A civil rights lawyer who challenged a ban on affirmative action in public university admissions in Michigan said today that a future U.S. Supreme Court ruling in that case could “reopen the door” to a resumption of limited affirmative action in California.

The high court announced today it will consider the Michigan attorney general’s appeal of a federal circuit court ruling striking down that state’s voter-approved ban, known as Proposal 2.

The court is expected to hear arguments on the case sometime in the fall of 2013 and rule by the end of June in 2014.

California voters enacted a similar ban on affirmative action for minority-group members and women in 1996 as Proposition 209.

Detroit attorney George B. Washington said that because the two measures are almost identical, “Effectively, Proposition 209 is in front of the Supreme Court right now.”

If the court overturns the Michigan measure, “Proposition 209 will automatically fall,” Washington predicted.

Washington represents the Coalition to Defend Affirmative Action, Integration and Immigrant Rights and Fight for Equality by Any Means Necessary, which sometimes uses the acronym BAMN.

The coalition was one of several groups and individual students that challenged the 2006 Michigan law.

Washington said his organization is optimistic the high court will strike down the Michigan measure because the high court in a 2003 decision allowed the University of Michigan’s law school to consider race as one of a number of admissions factors.

But on the other side, Michigan Attorney General Bill Schuette said he is optimistic the Supreme Court will uphold Proposal 2.

“Entrance to our great colleges and universities must be based upon merit, and I remain optimistic moving forward in our fight for equality, fairness and rule of law at our nation’s highest court,” Schuette said in a statement.

Both Michigan’s Proposal 2 and California’s Proposition 209 were proposed by former University of California regent Ward Connerly and were enacted as state constitutional amendments.

Both prohibited race- and sex-based preferences in state government employment, contracting and education.

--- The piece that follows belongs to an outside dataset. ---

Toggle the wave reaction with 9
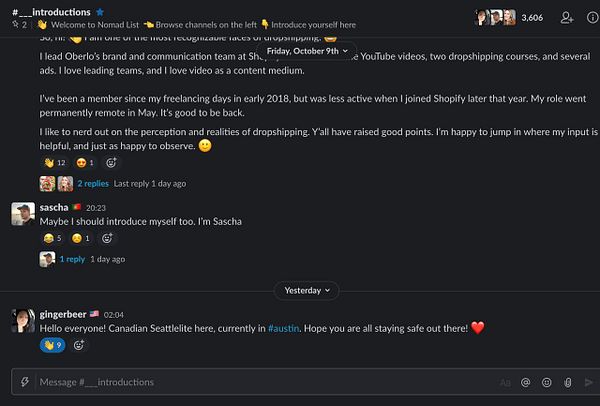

Only the education admissions section is being challenged in the current case.

Proposition 209 has previously been upheld by the 9th U.S. Circuit Court of Appeals in San Francisco in 1997 and 2012 and by the California Supreme Court in 2010.

The ruling by the Cincinnati-based 6th U.S. Circuit Court of Appeals in the Michigan case last year created a conflict between the two circuits that could be resolved only by the Supreme Court.

In that decision, the 6th Circuit court said by an 8-7 vote that the Michigan measure violated the U.S. Constitution’s guarantee of equal treatment by placing a “structural burden” on minority students.

The court said it was unfair that a student seeking a different type of preference, such as an admissions advantage for children of alumni, could seek that policy from the university or its trustees, while a minority student’s only option would be the more arduous process of seeking a state constitutional amendment repealing the ban.